Timing the treatments

In the rest of this discussion, I’m assuming that there is little or no residual activity after an oxalic treatment. A publication by Dadant states “The hive returns to pre-treated levels [of oxalic acid] shortly after treatment. Within days of vaporization, the bees will remove the residual OA crystals from the hive.” Is there enough oxalic acid in the hive during the removal stage to kill emerging mites? I don’t know.

What we do know is the varroa mites under capped brood cells are protected from the oxalic acid crystals, but the phoretic mites—those that are moving freely through the hive or riding on adult bees—will be killed by it.

Varroa under the cappings

Now let’s say you treat on July 1. Theoretically, all the phoretic mites will die in the next day or two. But you have approximately twelve days of varroa mites that are preparing to emerge. Why twelve? Because the brood develops in three stages. Brood is in the egg stage for 3 days, the larval stage for 6 days, and the pupal (capped) stage for 12. The rule of thumb here is that each stage is double the length of the previous one: 3+6+12=21.

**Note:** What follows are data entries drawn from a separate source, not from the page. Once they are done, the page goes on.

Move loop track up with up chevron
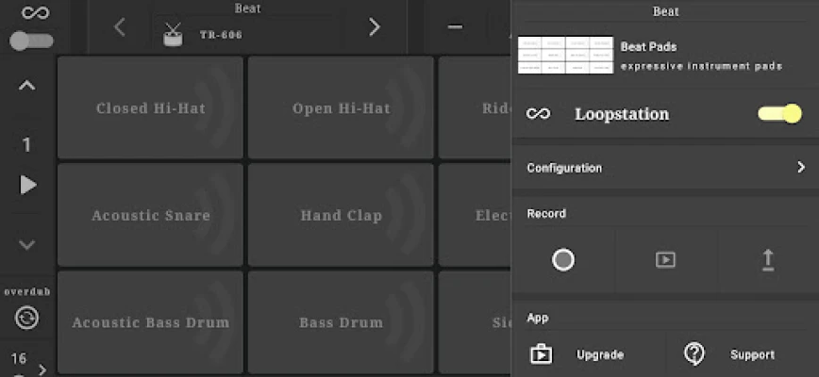The width and height of the screenshot is (819, 377). 27,86
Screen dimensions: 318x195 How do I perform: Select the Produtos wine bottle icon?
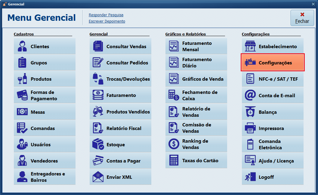(x=23, y=79)
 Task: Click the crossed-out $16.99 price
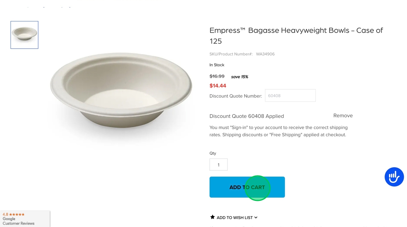(x=217, y=76)
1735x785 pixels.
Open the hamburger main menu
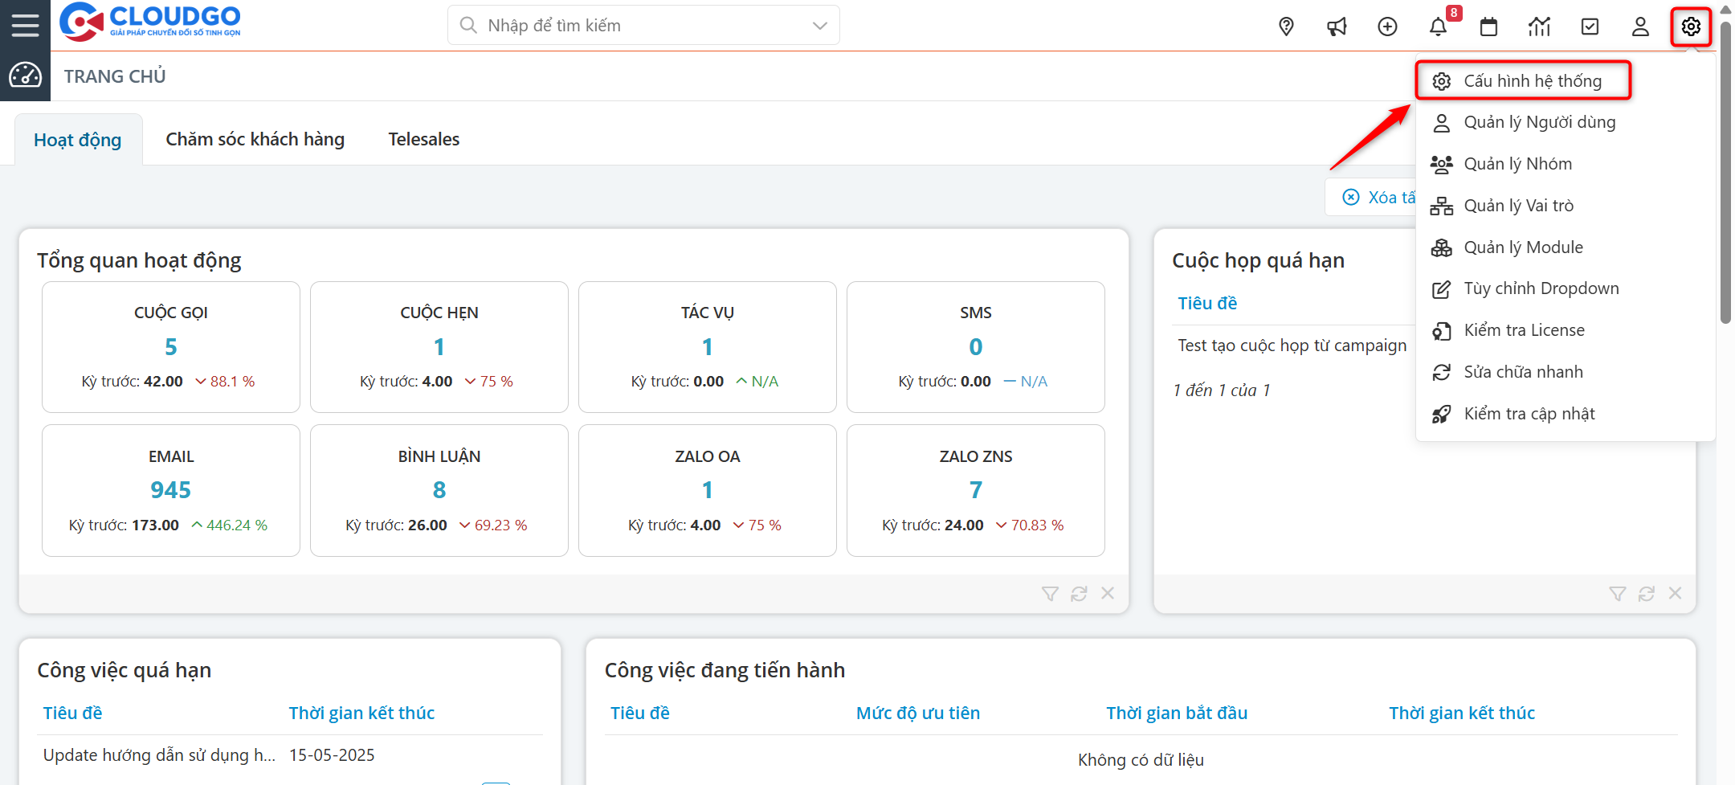(25, 26)
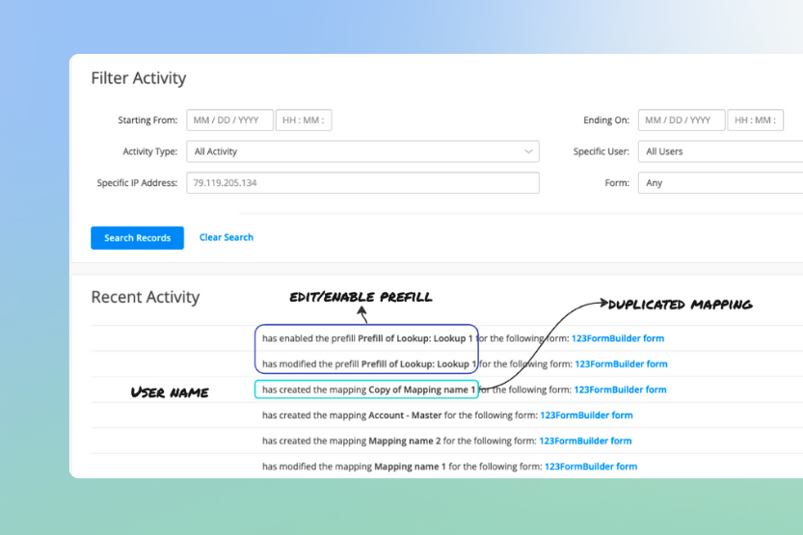Image resolution: width=803 pixels, height=535 pixels.
Task: Open form link in enabled prefill row
Action: (618, 338)
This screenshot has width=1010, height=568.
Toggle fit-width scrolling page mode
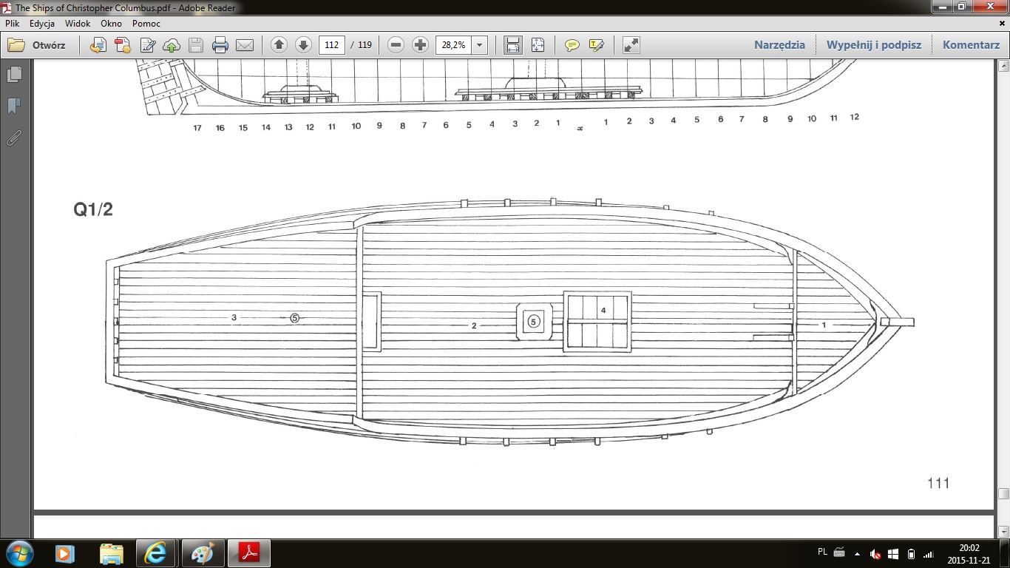[x=512, y=45]
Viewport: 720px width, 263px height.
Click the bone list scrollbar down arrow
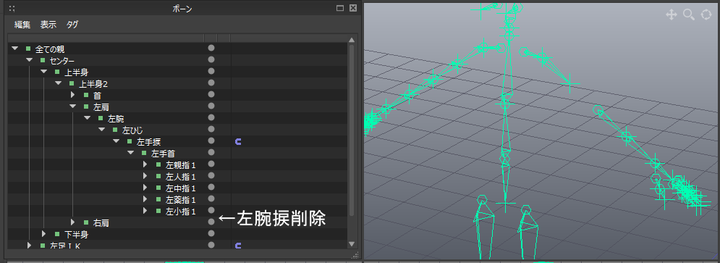pyautogui.click(x=352, y=244)
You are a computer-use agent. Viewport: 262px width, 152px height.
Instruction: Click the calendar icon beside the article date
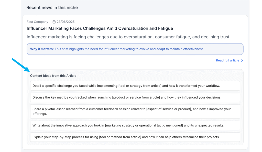[x=54, y=22]
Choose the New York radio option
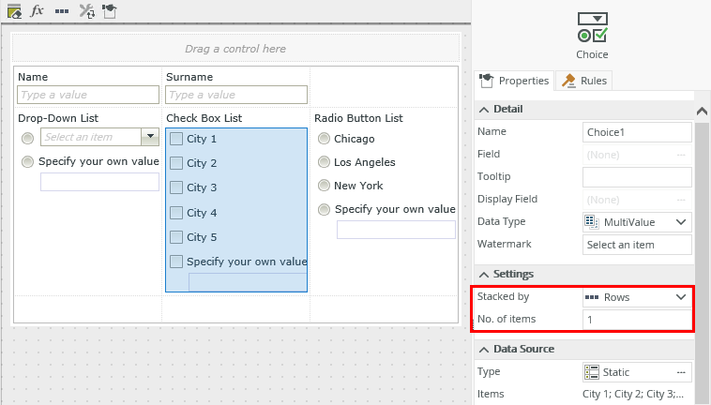The image size is (711, 405). coord(324,186)
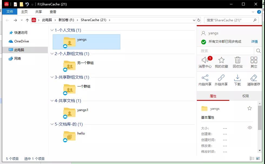Screen dimensions: 265x164
Task: Open the 文件 menu tab
Action: [10, 12]
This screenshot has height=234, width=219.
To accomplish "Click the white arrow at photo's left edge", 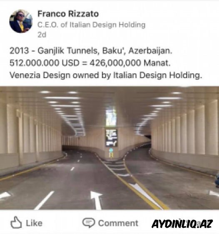I will [x=5, y=195].
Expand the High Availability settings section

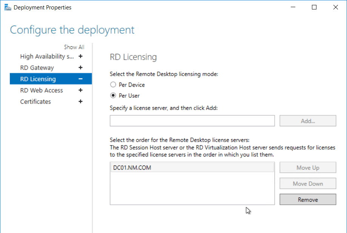(x=80, y=56)
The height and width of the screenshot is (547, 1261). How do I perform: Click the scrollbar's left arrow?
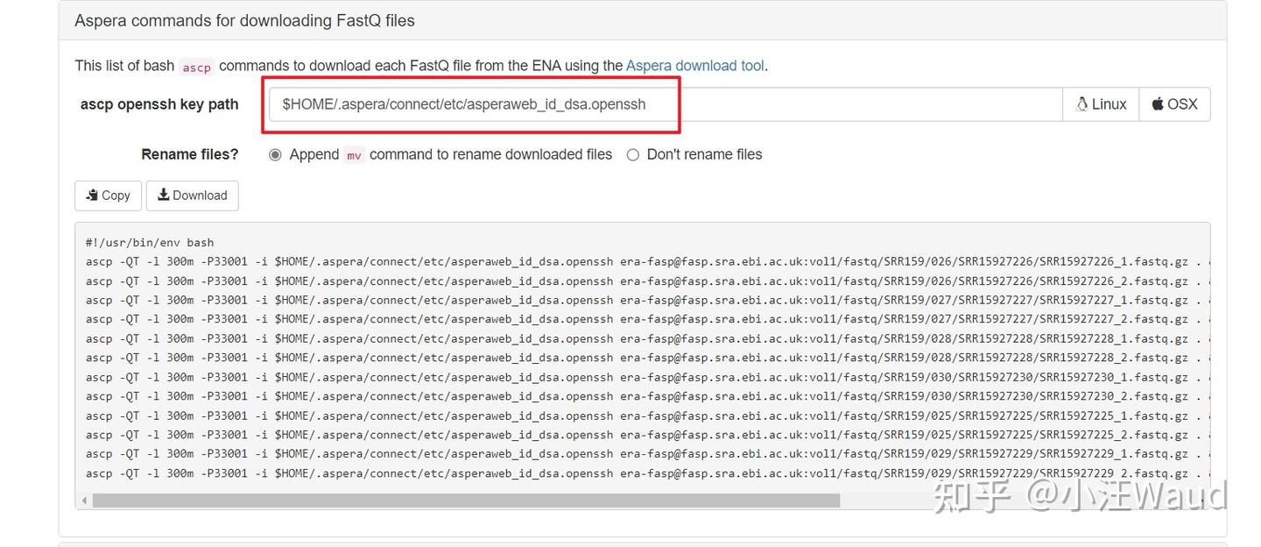click(84, 501)
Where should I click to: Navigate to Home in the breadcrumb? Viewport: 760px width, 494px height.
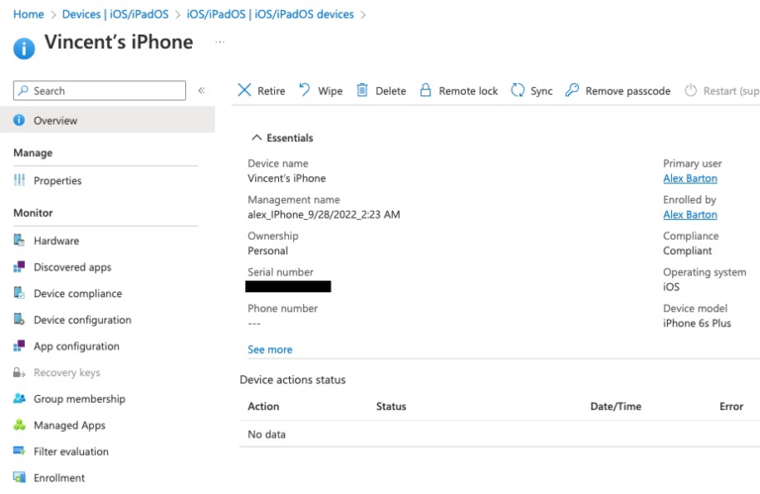pyautogui.click(x=29, y=14)
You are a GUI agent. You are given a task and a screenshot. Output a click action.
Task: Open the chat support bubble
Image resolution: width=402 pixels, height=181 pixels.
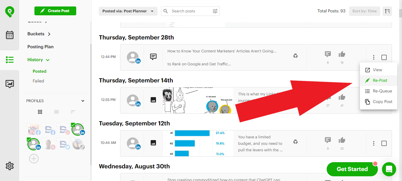[x=389, y=169]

Because someone is sure to correct me on this, I will point out that the brood cycle is actually a bit shorter because the larval stage is closer to 5.5 days. In the end, that makes the entire brood cycle closer to 20.5 days instead of 21. But because most people use 21 days as the brood cycle, and because there is some variability among populations, I will stick with that.

The egg and larval stages don’t count for much here because the mated female mite doesn’t climb into a brood cell until just before it’s capped. Basically, honey bee eggs and early-stage larvae are ignored by the mites.

Tracking the emerging mites

To reiterate, after the first treatment you have a shed load of dead mites and 12 days-worth of safely capped mites. During each of the next 12 days, some of the mites will emerge along with the brood. These emerging mites are mated and ready to go. Presumably, they attach themselves to a honey bee and ride around until they are taken to a ready-to-cap brood cell. They detect this, probably by scent, and scurry inside and bury themselves under the brood food.

You want to treat often enough to kill the emerging mites, but not often enough to injure the bees. Some reports say that the drones and workers are not damaged by repeated exposure to oxalic acid because they don’t live much longer than four to six weeks. However, the queen—a bee that can live a long time—is more apt to be damaged by repeated exposures. How many treatments she can withstand, I don’t know. But in any case, it makes sense to not treat more than necessary.

The standard choices

Let’s say you choose 5-day intervals. If you treat on day 1, and then five days later on day 6, and then five days later on day 11, you still have one more day of mites that will emerge on day 12 with no follow-up treatment. However, if you assume that the brood cycle is really a half-day shorter as I mentioned above, or if there is residual activity for a day or two after the treatment, then you should be okay.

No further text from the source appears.